Depuis plusieurs décennies, les commentateurs et les responsables politiques entretiennent la peur d'une explosion démographique. Cette explosion est derrière nous.

En prolongeant les courbes actuelles de la natalité en Europe et dans le monde, les démographes s'accordent à reconnaître que la population mondiale, qui compte aujourd'hui 6 milliards de vivants, plafonnera à 8 milliards avant la fin du XXIe siècle et diminuera ensuite plus ou moins rapidement.

Vers 1900, l'Europe abritait le quart de la population mondiale et ses densités de peuplement étaient de loin les plus élevées de la planète.

Rien de tel aujourd'hui. L'Europe ne représente plus qu'un dixième de l'humanité avec des densités très médiocres relativement à la moyenne mondiale.

Aux rythmes actuels, la France et l'Angleterre pourraient ne plus compter que 33 millions d'habitants chacune à la fin de ce siècle (au lieu de 60 aujourd'hui), l'Allemagne 15 (au lieu de 80) et l'Espagne 8 (au lieu de 35)...

Dans «Le temps des derniers hommes», Roland Hureaux, normalien et énarque, analyse toutes les significations historiques et sociales de ce phénomène sans précédent.

Contrairement à certains économistes qui voient dans le déclin démographique un remède au chômage, il met en garde contre ses effets destructeurs : baisse de la consommation et des investissements, crise de l'enseignement et de la transmission du savoir,...

L'immigration ne saurait être un remède à ce déclin, même si d'aucuns comptent maintenir le niveau de leurs retraites en volant aux pays pauvres les rares professionnels dont ils disposent.

Faut-il donc se résigner à la fin de la civilisation européenne ? Pour Roland Hureaux, l'enjeu ne se limite pas (si l'on peut dire) à l'Europe.  Il écrit : «D'une certaine manière, en effet, la régression démographique du vieux continent n'est que la pointe avancée d'un mouvement qui touche toute la planète.»

Du Japon à l'Argentine en passant par la... Tunisie, tous les pays sont peu ou prou touchés par le déclin démographique, les derniers de la liste étant ceux d'Afrique noire.

Sauf à souhaiter l'éradiquation de l'espèce humaine, il importe donc de se demander quelle étrange malédiction porte les hommes de ce début du IIIe millénaire à organiser leur disparition.

Devant la généralité du phénomène, l'auteur évacue l'hypothèse d'un comportement propre à certaines ethnies.
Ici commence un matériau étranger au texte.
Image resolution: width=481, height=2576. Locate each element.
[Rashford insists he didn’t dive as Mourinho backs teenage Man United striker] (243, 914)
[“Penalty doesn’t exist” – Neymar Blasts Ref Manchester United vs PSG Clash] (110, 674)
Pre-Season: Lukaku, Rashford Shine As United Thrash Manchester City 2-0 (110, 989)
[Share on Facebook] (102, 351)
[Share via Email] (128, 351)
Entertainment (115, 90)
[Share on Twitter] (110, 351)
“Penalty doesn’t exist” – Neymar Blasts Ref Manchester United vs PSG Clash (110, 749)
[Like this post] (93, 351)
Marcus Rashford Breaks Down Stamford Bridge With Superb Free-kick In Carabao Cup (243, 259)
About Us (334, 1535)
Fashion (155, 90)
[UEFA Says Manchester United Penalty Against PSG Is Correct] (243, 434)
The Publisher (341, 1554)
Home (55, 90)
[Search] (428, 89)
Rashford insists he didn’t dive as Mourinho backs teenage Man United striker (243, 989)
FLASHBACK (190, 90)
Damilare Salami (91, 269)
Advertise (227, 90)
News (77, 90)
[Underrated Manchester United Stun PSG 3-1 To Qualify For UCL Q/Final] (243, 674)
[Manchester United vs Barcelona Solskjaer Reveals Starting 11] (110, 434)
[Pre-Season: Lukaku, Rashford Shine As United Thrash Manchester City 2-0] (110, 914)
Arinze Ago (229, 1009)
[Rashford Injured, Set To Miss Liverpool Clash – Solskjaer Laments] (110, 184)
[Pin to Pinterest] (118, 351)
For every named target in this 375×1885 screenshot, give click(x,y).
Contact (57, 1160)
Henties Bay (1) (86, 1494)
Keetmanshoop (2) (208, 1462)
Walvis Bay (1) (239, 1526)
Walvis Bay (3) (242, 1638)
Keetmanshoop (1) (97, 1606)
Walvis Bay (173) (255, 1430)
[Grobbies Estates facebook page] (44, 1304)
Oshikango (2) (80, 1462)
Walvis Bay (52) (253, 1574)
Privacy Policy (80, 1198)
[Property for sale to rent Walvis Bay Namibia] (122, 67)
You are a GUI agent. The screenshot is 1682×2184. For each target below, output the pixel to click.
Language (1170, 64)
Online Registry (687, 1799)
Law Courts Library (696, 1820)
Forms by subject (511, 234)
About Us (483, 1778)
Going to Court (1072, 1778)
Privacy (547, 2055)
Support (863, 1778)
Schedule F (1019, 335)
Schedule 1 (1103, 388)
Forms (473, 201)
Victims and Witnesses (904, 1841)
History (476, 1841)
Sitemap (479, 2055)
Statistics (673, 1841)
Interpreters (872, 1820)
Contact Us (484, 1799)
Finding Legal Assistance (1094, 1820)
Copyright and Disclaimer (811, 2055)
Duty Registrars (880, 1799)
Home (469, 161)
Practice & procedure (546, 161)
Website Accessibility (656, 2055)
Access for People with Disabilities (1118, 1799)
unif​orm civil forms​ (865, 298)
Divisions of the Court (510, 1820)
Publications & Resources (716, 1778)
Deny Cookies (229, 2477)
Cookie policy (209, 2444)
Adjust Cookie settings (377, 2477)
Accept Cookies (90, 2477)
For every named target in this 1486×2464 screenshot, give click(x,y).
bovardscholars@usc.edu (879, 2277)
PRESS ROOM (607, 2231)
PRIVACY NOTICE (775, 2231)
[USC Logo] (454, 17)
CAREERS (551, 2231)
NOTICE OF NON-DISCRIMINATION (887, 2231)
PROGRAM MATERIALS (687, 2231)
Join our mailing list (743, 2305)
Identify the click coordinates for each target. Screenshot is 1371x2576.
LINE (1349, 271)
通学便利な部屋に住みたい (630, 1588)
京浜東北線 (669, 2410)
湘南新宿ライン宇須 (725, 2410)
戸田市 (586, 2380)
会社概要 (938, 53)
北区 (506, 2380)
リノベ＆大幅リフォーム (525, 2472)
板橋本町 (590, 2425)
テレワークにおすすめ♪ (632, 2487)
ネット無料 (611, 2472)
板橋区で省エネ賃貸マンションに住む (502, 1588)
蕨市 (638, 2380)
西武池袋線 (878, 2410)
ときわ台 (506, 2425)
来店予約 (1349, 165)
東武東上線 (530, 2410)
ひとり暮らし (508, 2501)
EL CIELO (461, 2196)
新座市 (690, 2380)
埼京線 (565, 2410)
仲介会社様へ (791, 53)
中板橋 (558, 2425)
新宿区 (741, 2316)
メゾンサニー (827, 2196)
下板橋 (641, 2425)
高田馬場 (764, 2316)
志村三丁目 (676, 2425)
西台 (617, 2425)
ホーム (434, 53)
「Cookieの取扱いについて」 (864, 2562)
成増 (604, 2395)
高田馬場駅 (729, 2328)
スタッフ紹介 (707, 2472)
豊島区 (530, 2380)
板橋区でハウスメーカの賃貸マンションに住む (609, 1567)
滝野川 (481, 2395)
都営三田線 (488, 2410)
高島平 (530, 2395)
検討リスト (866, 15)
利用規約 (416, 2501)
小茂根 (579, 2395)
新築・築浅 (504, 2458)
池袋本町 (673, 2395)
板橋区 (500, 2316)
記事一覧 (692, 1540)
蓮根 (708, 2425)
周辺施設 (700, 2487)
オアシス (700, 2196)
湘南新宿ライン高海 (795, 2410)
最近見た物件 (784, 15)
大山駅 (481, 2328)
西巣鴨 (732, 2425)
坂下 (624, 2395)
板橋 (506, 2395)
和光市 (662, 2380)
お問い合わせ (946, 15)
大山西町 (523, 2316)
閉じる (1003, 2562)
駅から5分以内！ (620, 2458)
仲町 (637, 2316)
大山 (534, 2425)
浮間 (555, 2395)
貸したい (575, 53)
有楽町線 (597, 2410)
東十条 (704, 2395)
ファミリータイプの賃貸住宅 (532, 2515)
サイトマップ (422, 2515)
Il disculpe également les moyens de contraception modernes (pilule,...), la natalité chutant dans certains pays en dépit de l'absence de ces moyens. 

De façon quelque peu inédite, Roland Hureaux met en accusation le mode d'organisation et l'idéologie caractéristiques de nos sociétés industrielles.

Les citoyens et leurs représentants subordonnent en effet toutes leurs aspirations aux objectifs de croissance économique du pays et à la bonne santé des entreprises.

Par une remarquable aliénation des esprits, le travail salarié est devenu la principale, sinon l'unique, référence de nos existences, avec son corollaire qui est la consommation de biens marchands.

Les Occidentaux et, à leur suite, les autres humains ont oublié les vertus de détachement prônées par les grandes religions universelles.

L'Ancien Testament et les Évangiles, pour ne parler que de ces textes, tiennent le travail pour un mal nécessaire, jamais pour une vertu. «Tu gagneras ton pain à la sueur de ton front » (Genèse)... Rappelons que le mot travail dérive de tripalium, instrument de torture à trois pieux.

Or, aujourd'hui, personne ne saurait sans déchoir se flatter de ne pas travailler, fut-il doté de rentes fabuleuses.

C'est ainsi que les dirigeants des entreprises imposent à eux-mêmes et à leurs concitoyens un modèle de vie tout entier orienté vers la production et la consommation de biens marchands.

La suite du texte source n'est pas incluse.